1870 : Bataille de Reichshoffen

06/08/1870 : Défaite de Mac-Mahon à Frœschwiller-Woerth (Reichshoffen).

L’armée est en fuite vers les villes de Hagenau et Straßburg qui sont submergées par des soldats en déroute, parfois sans armes et des charrettes de blessés couverts de sang et de boue.

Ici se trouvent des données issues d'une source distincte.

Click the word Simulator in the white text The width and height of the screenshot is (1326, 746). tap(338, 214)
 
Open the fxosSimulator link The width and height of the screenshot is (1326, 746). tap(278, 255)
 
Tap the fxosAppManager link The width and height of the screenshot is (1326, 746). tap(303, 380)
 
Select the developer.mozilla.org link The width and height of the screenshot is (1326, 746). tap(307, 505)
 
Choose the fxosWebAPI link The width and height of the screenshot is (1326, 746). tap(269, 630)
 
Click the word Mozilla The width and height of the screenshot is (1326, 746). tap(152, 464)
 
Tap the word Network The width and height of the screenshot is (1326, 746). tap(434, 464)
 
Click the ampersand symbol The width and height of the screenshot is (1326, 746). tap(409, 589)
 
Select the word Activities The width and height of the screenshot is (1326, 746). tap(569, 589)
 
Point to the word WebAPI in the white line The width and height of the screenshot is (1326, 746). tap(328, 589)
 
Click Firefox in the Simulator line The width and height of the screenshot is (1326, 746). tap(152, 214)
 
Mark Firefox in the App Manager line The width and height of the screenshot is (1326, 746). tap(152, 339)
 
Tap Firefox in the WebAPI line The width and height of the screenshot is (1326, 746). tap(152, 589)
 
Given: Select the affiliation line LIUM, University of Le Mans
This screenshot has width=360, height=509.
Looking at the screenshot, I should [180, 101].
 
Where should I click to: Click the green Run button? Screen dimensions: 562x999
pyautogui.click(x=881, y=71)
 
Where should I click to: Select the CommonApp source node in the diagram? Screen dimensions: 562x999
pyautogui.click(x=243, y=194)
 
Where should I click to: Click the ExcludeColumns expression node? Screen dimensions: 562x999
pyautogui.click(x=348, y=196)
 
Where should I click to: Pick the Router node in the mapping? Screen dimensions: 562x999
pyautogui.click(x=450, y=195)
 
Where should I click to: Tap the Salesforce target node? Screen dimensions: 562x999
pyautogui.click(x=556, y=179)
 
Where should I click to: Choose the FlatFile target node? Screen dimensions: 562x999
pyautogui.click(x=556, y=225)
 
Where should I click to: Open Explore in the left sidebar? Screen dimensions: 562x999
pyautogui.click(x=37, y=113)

« L’aile droite des combattants français fut coupée; un lâche cria : Sauve qui peut ! Et bientôt la route trembla sous le pas des chevaux que des milliers de cavaliers lançaient ventre à terre vers la ville de Hagenau. Hussards, cuirassiers, artilleurs, turcos, zouaves, chasseurs à pied, chacun avait sauté sur le premier cheval qu’il avait pu saisir, et la bande tout entière galopait avec fureur, en poussant des cris et en hurlant sur son passage aux populations affolées: «Les Prussiens! Les Prussiens ! »  Quel spectacle horrible que des soldats en fuite»[1]

[1] FISCHBACH Gustave

LES CUIRASSÉS DE REICHSHOFFEN

Chanson patriotique de Henri Nazet & Gaston Villemer

1er couplet :
« Ils reculaient, nos soldats invincibles
A Reichshoffen la mort fauchait leurs rangs.
Nos ennemis, dans les bois, invisibles,
Comme des loups poursuivaient ces géants.
Depuis le jour disputant la bataille,
France ! ils portaient ton drapeau glorieux.
Ils sont tombés, vaincus par la mitraille
Et non par ceux qui tremblaient devant eux. »

Refrain :
« Voyez là-bas, comme un éclair d’acier,
Ces escadrons passer dans la fumée,
Ils vont mourir et, pour sauver l’armée,
Donner le sang du dernier cuirassier,
Donner le sang du dernier cuirassier ».

2ème couplet :
« On leur a dit : il faut sauver la France,
C’est de vous seul que dépend l’avenir.
De Waterloo, gardez la souvenance ;
Ainsi qu’alors, il faut vaincre ou mourir.
Le vent du soir, soulevant leurs crinières
Et secouant leurs cuirasses d’airain,
Fit tressaillir, au fond de leurs tanières,
Ces Allemands qui se serraient en vain ».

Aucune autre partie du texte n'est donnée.